Les puissances économiques de demain
CHRONIQUE. Malgré les inquiétudes quant à un déclin occidental, Etats-Unis et Europe vont rester à la pointe de l’innovation scientifique et, sauf changement radical, l’économie chinoise va cesser son rattrapage, présage l’économiste Charles Wyplosz
La boule de cristal a parlé. Les pays occidentaux sont en déclin, l’ascension de la Chine est inéluctable et son alliance avec la Russie va créer un immense bloc dominant, l’Inde sera le prochain miracle économique. Et si la boule avait tout faux?

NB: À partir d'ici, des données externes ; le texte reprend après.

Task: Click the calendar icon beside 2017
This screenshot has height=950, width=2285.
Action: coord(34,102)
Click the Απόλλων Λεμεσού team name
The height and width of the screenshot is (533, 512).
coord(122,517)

Commençons par la Chine. Entre 1995 et 2019 (avant le covid), son PIB par habitant a augmenté de 9,1% par an en moyenne. A titre de comparaison, celui des Etats-Unis a crû de 1,7% et celui de l’Allemagne de 1,5%. Une formule 1 contre une trottinette! Oui mais, en 2023, converti en dollars, ce revenu moyen de la Chine n’est toujours que 31% de celui des Etats-Unis. Le rapport était en 1995 de l’ordre de 6%, faisant de la Chine un pays extrêmement pauvre. Elle est sortie de cette pauvreté à partir des années 1980 en libéralisant son économie et en s’intégrant au commerce mondial, ce qui lui a permis de commencer à rattraper son retard en adoptant peu à peu les technologies occidentales. Elle a suivi en cela le précédent de l’Europe et du Japon d’après-guerre. Mais la vitesse de rattrapage diminue au fur et à mesure que l’on se rapproche du chef de file. C’est ce qui est arrivé à l’Europe et au Japon dans les années 1970, quand ils ont cessé de rattraper les Etats-Unis. Depuis lors, comparé aux Etats-Unis, le revenu par habitant de l’Allemagne s’est stabilisé aux alentours de 80%, un écart qui ne se réduit plus. De fait, la croissance de la Chine a aussi ralenti, passant de 12% par an au départ à 5% ces derniers temps. Par rapport à ce qui s’est passé en Europe et au Japon, le ralentissement est prématuré.